Сам Резников до обеденного перерыва передал Павлу хозяйство, все до последней бумажки, а под конец запер сейф, управился с ящиками и протянул связку ключей.
— Ну, принимай и действуй, Павел Петрович! — сказал с грустной улыбкой.
Павел подержал на весу тяжелую связку, пожалел искренне:
— Мало я поработал у вас под рукой… — Хотелось сказать что-нибудь приятное старику, но все-таки не сдержался, добавил: — А сейф наш, по-моему, и запирать не стоит. Один шут, в нем кому не лень — все хозяйничают.
Этого, конечно, не следовало говорить. Старик огорчился. Упрятал очки в футляр и часто заморгал. Он понимал, о чем хотел сказать Терновой. Длинные усталые старческие пальцы, сжимавшие футляр очков, дрогнули.
— А ты думаешь, я не понимаю, Павел Петрович, что наша работа — не с цифрами и бумагой, что за ними — человеческая жизнь? Если хочешь знать, там вся социальная сущность времени: «каждому по труду»… Но из-за этой важности и нужно быть осторожным и терпеливым. Тебе, как я понимаю, не дают покоя несовершенства этой системы. Плохо, мол. Ну, а чем лучшим-то заменить? Ты знаешь?
— Пока не знаю, — потупился Павел.
— То-то и оно… А между прочим, ты не стесняешься задавать вопросы, на которые никто не знает ответа. Это, братец, бессердечно! Всякие ошибки и несовершенства накапливаются годами и устраняются постепенно. А кроме того, ты ведь и понятия не имеешь, каково работалось нам, старикам.

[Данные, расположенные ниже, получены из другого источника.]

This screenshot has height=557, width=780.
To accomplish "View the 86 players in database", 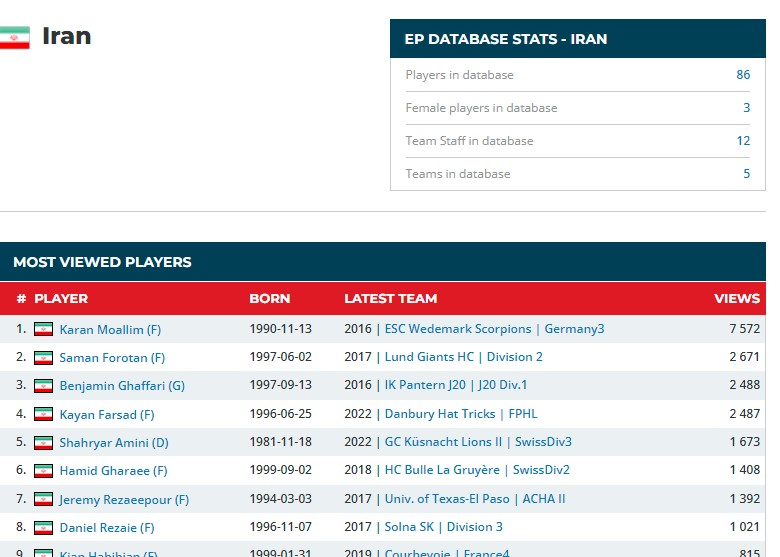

Резников вздохнул и направился в красный уголок. Он что-то недоговаривал, он тоже на кого-то обижался, а что мог понять Павел из его шифрованных слов?
Народу было битком. Резникова с почетом усадили в президиум, похлопали, затем к фанерной трибунке выбрался Турман и сказал длинную речь.
Речь эта была заучена докладчиком раз и навсегда наподобие молитвы и состояла из такого набора фраз, что ее легко было произносить по всякому поводу: на конференции рационализаторов, балансовом совещании, в товарищеском суде и, наконец, на проводах заслуженного пенсионера на отдых.
Турман — по должности начальник техснаба — возглавлял рабочком с тех смутных времен, когда директором был Стокопытов. Не в пример бывшему начальнику, у которого в последние годы «ломался характер», Турман трудно и с оговорками принимал те жизненные перемены, которые обрушились на него так неожиданно. А сказать правду, он вообще их не принимал: перемены поколебали положение Стокопытова и, вполне вероятно, коснутся его самого. Он пристрастился в последнее время к двусмысленным анекдотикам с «государственной начинкой» — для успокоения души, — не упуская случая, однако, выступать с длинной речью лояльного характера — для сохранения оклада и авторитета. Обстоятельность и выдержанность его речей диктовались еще и той причиной, что в последние годы от каждого требовали решительного улучшения работы, а к а к ее улучшать, Турман не знал. Оставалось говорить.